We review a trial court's ruling on a petition for expunction for an abuse of discretion. Tex. Dep't of Pub. Safety v. G.B.E., 459 S.W.3d 622, 624 (Tex. App.—Austin 2014, pet. denied) (en banc). A trial court abuses its discretion when it renders a decision that is (1) arbitrary, unreasonable, or without reference to guiding rules or principles, or (2) without supporting evidence. Id. However, to the extent that the court's ruling on an expunction petition turns on a question of law, we review that ruling de novo because thetrial court has no discretion in determining what the law is or applying the law to the facts. Id.; Tex. Dep't of Pub. Safety v. Ibarra, 444 S.W.3d 735, 738 (Tex. App.—Corpus Christi-Edinburg 2014, pet. denied).
Because this is a restricted appeal, our review is limited to the face of the record. See Ginn v. Forrester, 282 S.W.3d 430, 431 (Tex. 2009) (per curiam). The "face of the record" includes all papers on file in the appeal and the reporter's record, if any. Norman Commc'ns. v. Tex. Eastman Co., 955 S.W.2d 269, 270 (Tex. 1997) (per curiam); see also Tex. Dep't of Pub. Safety v. Salazar, No. 13-12-00771-CV, 2013 WL 4399185 at *2 (Tex. App.—Corpus Christi-Edinburg Aug. 15, 2013, no pet.) (mem. op.). The requirement that error be apparent from the face of the record means that "error that is merely inferred will not suffice." Ginn, 282 S.W.3d at 431. With this limitation, our scope of review is otherwise the same as in an ordinary appeal. Ex Parte Vega, 510 S.W.3d 544, 548 (Tex. App.—Corpus Christi-Edinburg 2016, no pet.).
The remedy of expunction permits a person who has been arrested for the commission of a criminal offense and released, and who meets certain other conditions, to have the opportunity to have all records and files related to that arrest removed from the government's records. See TEX. CODE CRIM. PROC. ANN. art. 55.01; see also Vega, 510 S.W.3d at 548. Although the statute is codified in the Texas Code of Criminal Procedure, an expunction proceeding is civil in nature. Vega, 510 S.W.3d at 548. As in other civil proceedings, it is the petitioner's burden to show that all the statutory conditions have been met. Id.
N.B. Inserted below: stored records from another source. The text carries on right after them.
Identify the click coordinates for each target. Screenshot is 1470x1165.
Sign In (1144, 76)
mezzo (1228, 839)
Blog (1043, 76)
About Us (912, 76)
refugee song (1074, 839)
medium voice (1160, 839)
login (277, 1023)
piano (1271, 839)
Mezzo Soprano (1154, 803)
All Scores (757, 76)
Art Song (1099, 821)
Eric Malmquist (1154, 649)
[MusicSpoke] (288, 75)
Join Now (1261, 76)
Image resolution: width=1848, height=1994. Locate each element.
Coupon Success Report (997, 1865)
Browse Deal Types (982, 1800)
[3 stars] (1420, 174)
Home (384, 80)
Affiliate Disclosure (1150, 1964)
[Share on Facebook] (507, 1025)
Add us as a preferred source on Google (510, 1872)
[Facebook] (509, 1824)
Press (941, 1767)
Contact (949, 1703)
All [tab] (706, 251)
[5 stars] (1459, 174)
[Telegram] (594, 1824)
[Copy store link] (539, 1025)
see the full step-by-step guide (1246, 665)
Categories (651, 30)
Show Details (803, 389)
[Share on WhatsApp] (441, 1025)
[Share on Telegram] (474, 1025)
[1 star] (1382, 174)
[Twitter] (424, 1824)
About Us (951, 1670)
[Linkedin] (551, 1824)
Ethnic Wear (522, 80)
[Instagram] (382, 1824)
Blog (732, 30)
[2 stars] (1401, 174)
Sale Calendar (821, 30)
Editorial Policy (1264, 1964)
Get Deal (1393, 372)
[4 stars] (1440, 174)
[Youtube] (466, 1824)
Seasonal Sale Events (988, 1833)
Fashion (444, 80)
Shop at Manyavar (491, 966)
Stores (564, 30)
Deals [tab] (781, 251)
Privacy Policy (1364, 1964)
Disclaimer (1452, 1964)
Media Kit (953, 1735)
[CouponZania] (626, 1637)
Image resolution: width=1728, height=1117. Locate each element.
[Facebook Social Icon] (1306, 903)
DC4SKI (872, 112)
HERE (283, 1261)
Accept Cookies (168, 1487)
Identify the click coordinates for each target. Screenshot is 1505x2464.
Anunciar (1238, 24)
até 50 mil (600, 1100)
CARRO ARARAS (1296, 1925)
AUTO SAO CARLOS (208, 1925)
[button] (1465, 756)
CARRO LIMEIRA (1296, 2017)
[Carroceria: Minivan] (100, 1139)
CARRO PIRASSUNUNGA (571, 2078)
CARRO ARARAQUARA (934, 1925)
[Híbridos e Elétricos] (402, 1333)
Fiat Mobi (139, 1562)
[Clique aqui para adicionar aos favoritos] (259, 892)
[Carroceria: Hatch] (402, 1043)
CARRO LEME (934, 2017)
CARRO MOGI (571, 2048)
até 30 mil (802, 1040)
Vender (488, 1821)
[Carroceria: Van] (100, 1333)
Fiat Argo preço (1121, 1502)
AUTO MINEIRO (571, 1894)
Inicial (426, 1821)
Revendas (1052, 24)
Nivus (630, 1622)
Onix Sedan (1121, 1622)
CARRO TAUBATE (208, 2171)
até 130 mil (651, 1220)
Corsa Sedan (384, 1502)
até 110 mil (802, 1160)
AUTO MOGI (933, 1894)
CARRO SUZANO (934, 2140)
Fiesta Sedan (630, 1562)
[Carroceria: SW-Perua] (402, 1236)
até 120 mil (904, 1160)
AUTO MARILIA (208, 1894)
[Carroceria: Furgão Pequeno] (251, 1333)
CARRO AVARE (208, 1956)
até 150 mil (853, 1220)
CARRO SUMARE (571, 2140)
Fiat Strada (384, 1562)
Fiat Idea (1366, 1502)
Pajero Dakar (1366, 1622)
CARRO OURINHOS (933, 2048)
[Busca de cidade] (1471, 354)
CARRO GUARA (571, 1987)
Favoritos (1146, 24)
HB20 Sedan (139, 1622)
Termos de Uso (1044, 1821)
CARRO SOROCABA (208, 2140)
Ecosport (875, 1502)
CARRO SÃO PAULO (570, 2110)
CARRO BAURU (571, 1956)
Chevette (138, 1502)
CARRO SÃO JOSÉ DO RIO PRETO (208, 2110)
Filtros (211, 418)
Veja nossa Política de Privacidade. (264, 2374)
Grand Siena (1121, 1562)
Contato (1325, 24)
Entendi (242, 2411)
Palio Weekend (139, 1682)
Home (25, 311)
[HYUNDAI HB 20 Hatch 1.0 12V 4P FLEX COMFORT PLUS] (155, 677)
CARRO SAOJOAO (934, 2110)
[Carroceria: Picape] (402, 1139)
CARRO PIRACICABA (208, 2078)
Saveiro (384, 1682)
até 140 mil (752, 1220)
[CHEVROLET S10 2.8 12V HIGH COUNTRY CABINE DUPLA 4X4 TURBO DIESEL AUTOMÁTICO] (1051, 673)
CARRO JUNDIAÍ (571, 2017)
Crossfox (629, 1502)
And because expunction is not a right but a statutory privilege, each of the statutory conditions for expunction are mandatory and exclusive. Id. It is an abuseof discretion for the trial court to order an expunction when the statutory conditions have not been met because the court possesses "no equitable power to permit expunction where it is not allowed" by statute. Id.
J.E.'s expunction requires us to interpret the...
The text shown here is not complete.